This shift in fatty acid composition was mirrored in the acyl chain profile of membrane lipids (Fig. S3). In the Δpfor4 strain, membrane lipids contained almost exclusively straight-chain acyl groups (>90% in most cases). However, upon exposure to isobutanol, this pattern reversed, and branched-chain acyl groups became predominant, accounting for 80% to 90% of the total lipid acyl chains (Fig. 9C; Fig. S3 and Table S12).
Labeling experiments with ²H₉-isobutanol confirmed that the intact carbon backbone of isobutanol was incorporated into the branched-chain fatty acids iso-14:0, iso-16:0, and iso-18:0, as evidenced by a predominant M+7 isotopologue. In contrast, no labeling was detected in straight-chain or odd-chain fatty acids (Fig. 9B; Table S11). Similarly, lipids containing branched-chain acyl groups exhibited substantial deuterium enrichment, showing both M+7 and M+14 isotopologues, whereas lipids composed exclusively of straight-chain acyl groups did not.
Together, these results show that exogenous isobutanol can bypass the requirement for Pfor4 by serving as a precursor for branched-chain fatty acid synthesis via AdhE-mediated conversion to isobutyryl-CoA.
DISCUSSION
In this study, we show that the membrane lipid composition of C. thermocellum changes markedly in response to exogenous alcohols and organic acids. Exposure to linear alcohols, such as *n-*butanol, or organic acids, such as butyrate, shifts the acyl chain profile of membrane lipids toward a higher proportion of n-fatty acids at the expense of branched-chain species, whereas exposure to branched alcohols such as isobutanol has the opposite effect.
Isotope tracer experiments revealed that C. thermocellum directly incorporates the carbon backbone of exogenous alcohols and organic acids into fatty acids, providing a mechanistic explanation for the contrasting shifts in straight-chain versus iso-branched fatty acid composition observed under n-butanol, butyrate, and isobutanol exposure (Fig. 10).
Proposed roles of AdhE and Pfor4 in fatty acid biosynthesis in C. thermocellum. Metabolic diagram illustrating the pathways for straight-chain and branched-chain fatty acid biosynthesis in C. thermocellum, including newly proposed routes. The bifunctional aldehyde/alcohol dehydrogenase AdhE assimilates exogenous alcohols through its oxidative activity: oxidizing alcohols to the corresponding aldehydes and subsequently converting them into acyl-CoA intermediates. These intermediates can then be incorporated into straight- and branched-chain fatty acid synthesis via their conversion to acyl-ACPs. Pfor4 decarboxylates branched-chain α-keto acids derived from amino acid metabolism to generate acyl-CoA intermediates for branched-chain fatty acid synthesis, a role typically performed by the branched-chain α-keto acid dehydrogenase (Bkd) complex in many bacteria.

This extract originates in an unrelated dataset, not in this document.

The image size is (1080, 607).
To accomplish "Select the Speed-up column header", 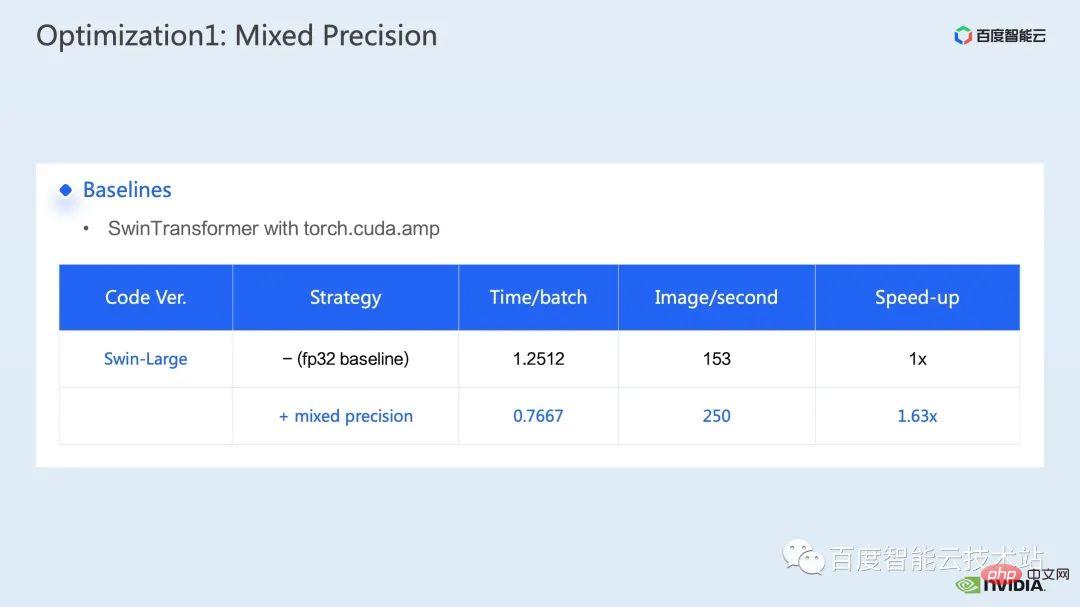I will [917, 297].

Abbreviations: Pyruvate:ferredoxin oxidoreductase (Pfor), Alcohol dehydrogenase E (AdhE), Acetate kinase (Ack), Phosphate acetyltransferase (Pta), Acyl-carrier protein (ACP), Coenzyme A (CoA), Nicotinamide adenine dinucleotide (NAD+/NADH), Ferredoxin (Fdox, Fdred), Inorganic phosphate (Pi).

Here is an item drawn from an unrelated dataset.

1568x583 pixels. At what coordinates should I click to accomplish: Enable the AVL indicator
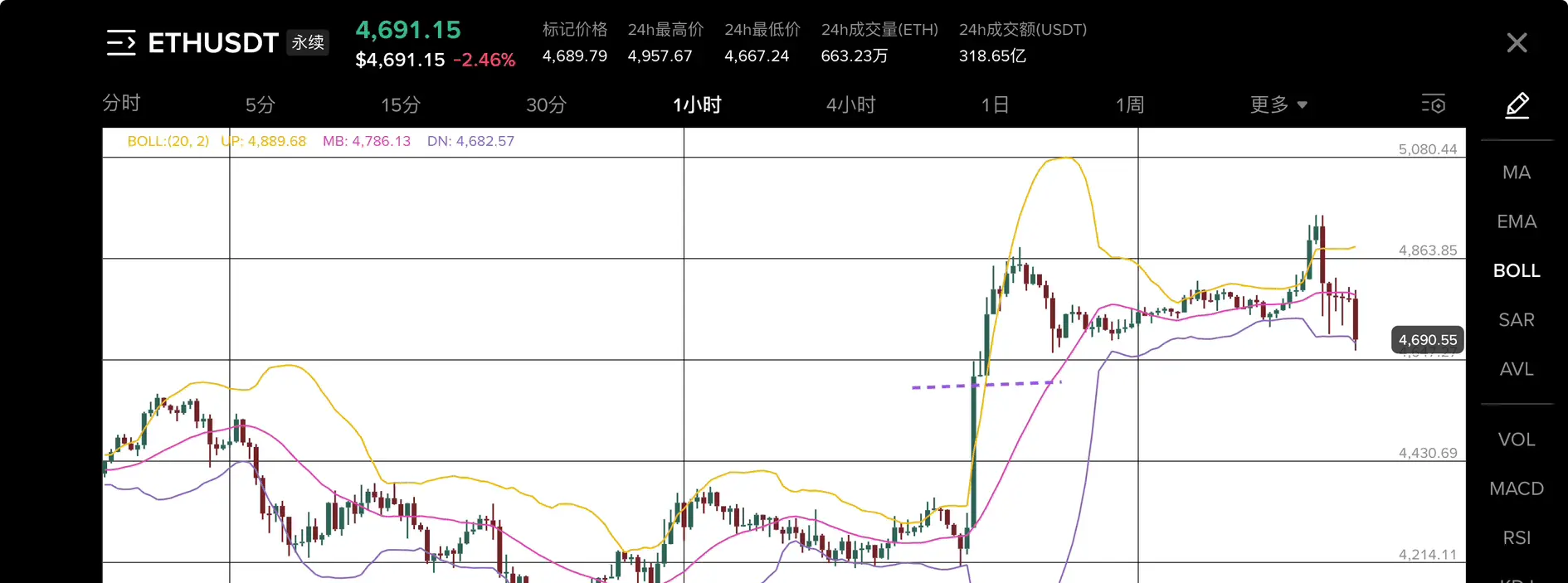[1517, 368]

We further show that the bifunctional aldehyde/alcohol dehydrogenase AdhE is essential for the assimilation of exogenous alcohols through its oxidative activity: oxidation of alcohols to the corresponding aldehydes, followed by conversion to acyl-CoA intermediates. We also show that Pta, in the acetate fermentation pathway, plays a predominant role in butyrate assimilation into fatty acid precursors. These conclusions are consistent with previous reports that the ethanol and acetate pathways in C. thermocellum are highly reversible (7, 10, 11, 34). Further supporting our proposed mechanism for alcohol assimilation, previous in vitro enzyme assays have demonstrated that AdhE can catalyze both the reduction of butyryl-CoA to butyraldehyde and isobutyryl-CoA to isobutyraldehyde (23). Given the high reversibility of the ethanol and acetate fermentation pathways and the broad substrate specificity of the enzymes involved, as suggested by this study, it is likely that C. thermocellum can also incorporate into fatty acids other low-molecular weight alcohols and organic acids not examined here, such as propanol, propionate, acetate, and potentially branched and linear five-carbon alcohols and acids.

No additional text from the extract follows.